Chimpanzees find a safe haven at Tacugama Chimpanzee Sanctuary after being rescued from cruel living conditions © Katrina Manson
Tacugama Chimpanzee Sanctuary
Rescued from cruel living conditions as pets or performers, today about 80 primates find safe haven at Tacugama, swinging from branches, hooting with happiness, throwing things at passers-by with the petulance of children, nuzzling each other with the tenderness of mothers attending to newborns, and picking bugs out of each other’s fur with the attention of Madonna’s manicurist. Even the least animal-friendly of visitors gets sucked into the magic within moments.
Tanzania, Rwanda and Uganda have a combined population of perhaps 7,000 chimpanzees © Ariadne Van Zandbergen, Africa Image Library
Mahale Mountains National Park
Arguably one of the top chimpanzee-tracking destinations on the continent, the park’s population of roughly 100 chimpanzees is divided across three communities. The habituated Kasekela Community is the largest of the three, numbering about 45 individuals, and its territory lies in the central part of the park, around the Kasekela research centre, rest camp and river. The best time to track the chimps is shortly after sunrise, because the guides normally know where they nested the previous night, and are thus likely to find them quite easily. During the dry season, when the chimps tend to forage on the lower slopes of the escarpment, it often takes less than an hour to locate a group.
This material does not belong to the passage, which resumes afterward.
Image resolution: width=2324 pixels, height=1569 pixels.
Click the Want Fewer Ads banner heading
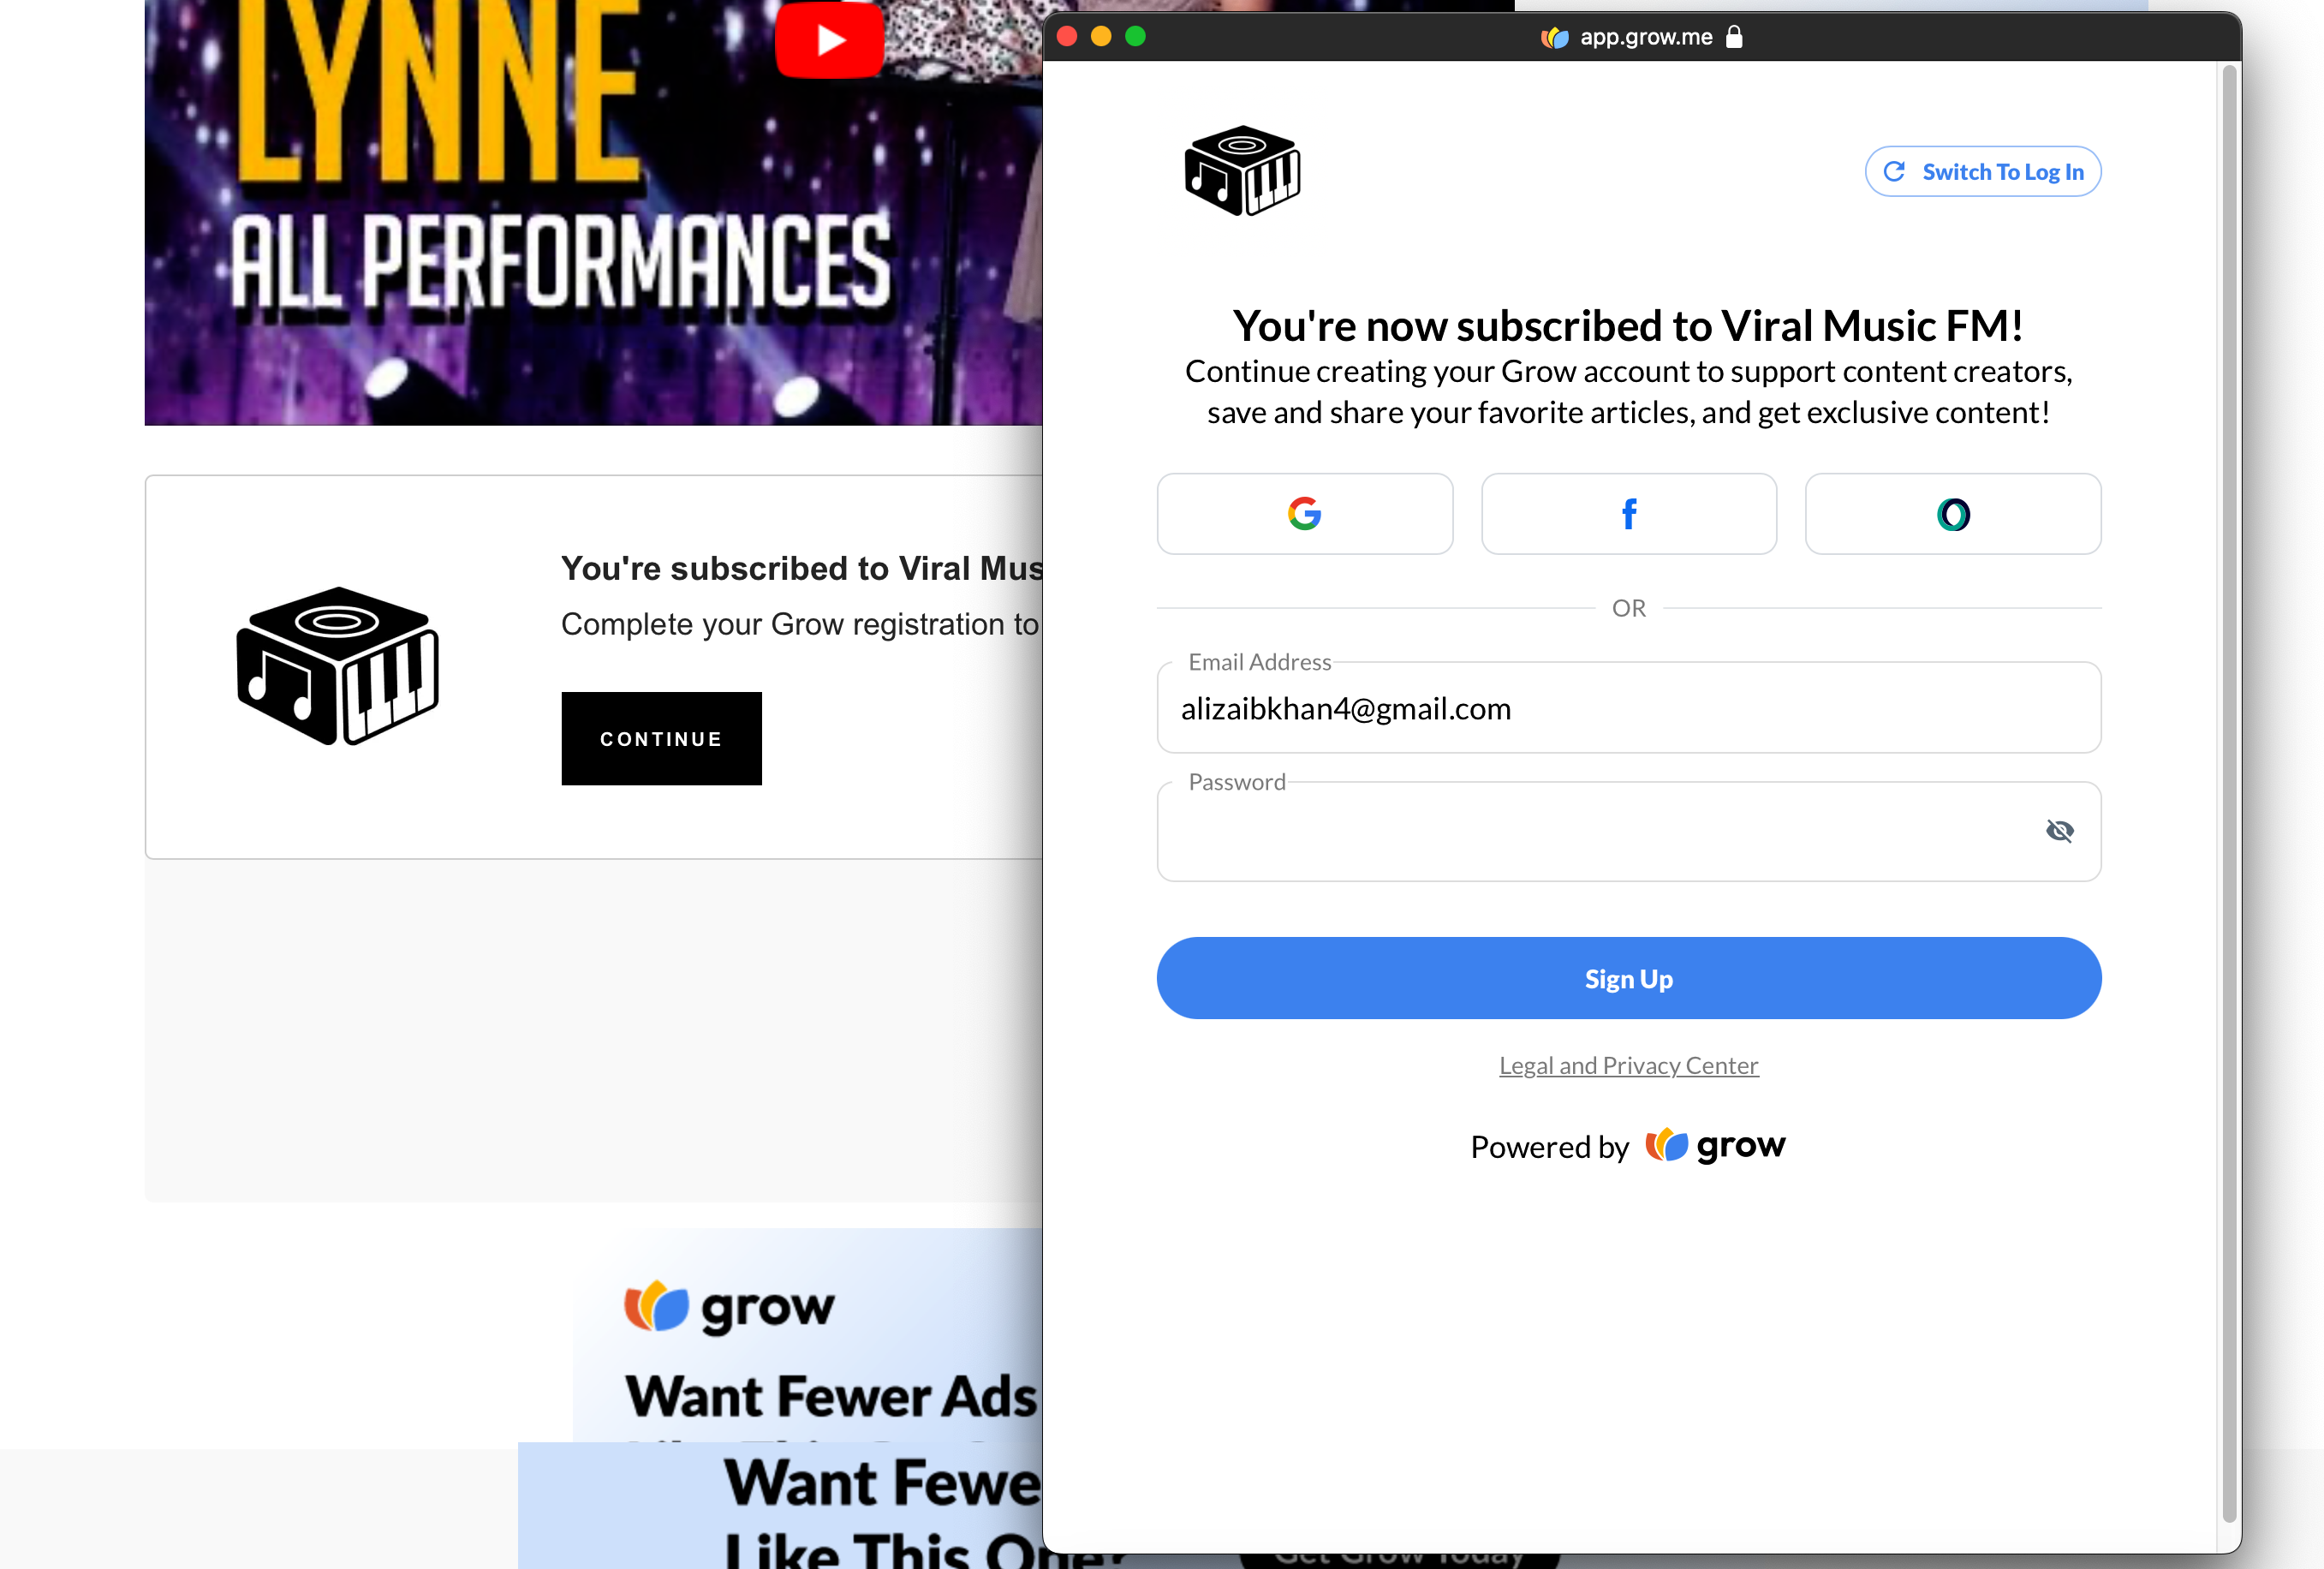[831, 1397]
If you can find them in the right location, chimpanzees can be quite relaxed viewing subjects © Carles Juan Sall
Covering an area of about 6km², Cyamudongo is an isolated patch of montane forest, protected as an isolated annexe to Nyungwe National Park. Harbouring a community of around 40 chimpanzees that are now the most usual goal of daily chimp-tracking excursions out of Gisakura, chimp tracking here is altogether more hit-and-miss, partly because these smaller and less sedentary apes are usually found either feeding high in the trees or moving swiftly along the ground. Nevertheless, the success rate of chimp tracking at Cyamudongo is now pretty high and if you find them in the right location, they can be quite relaxed viewing subjects.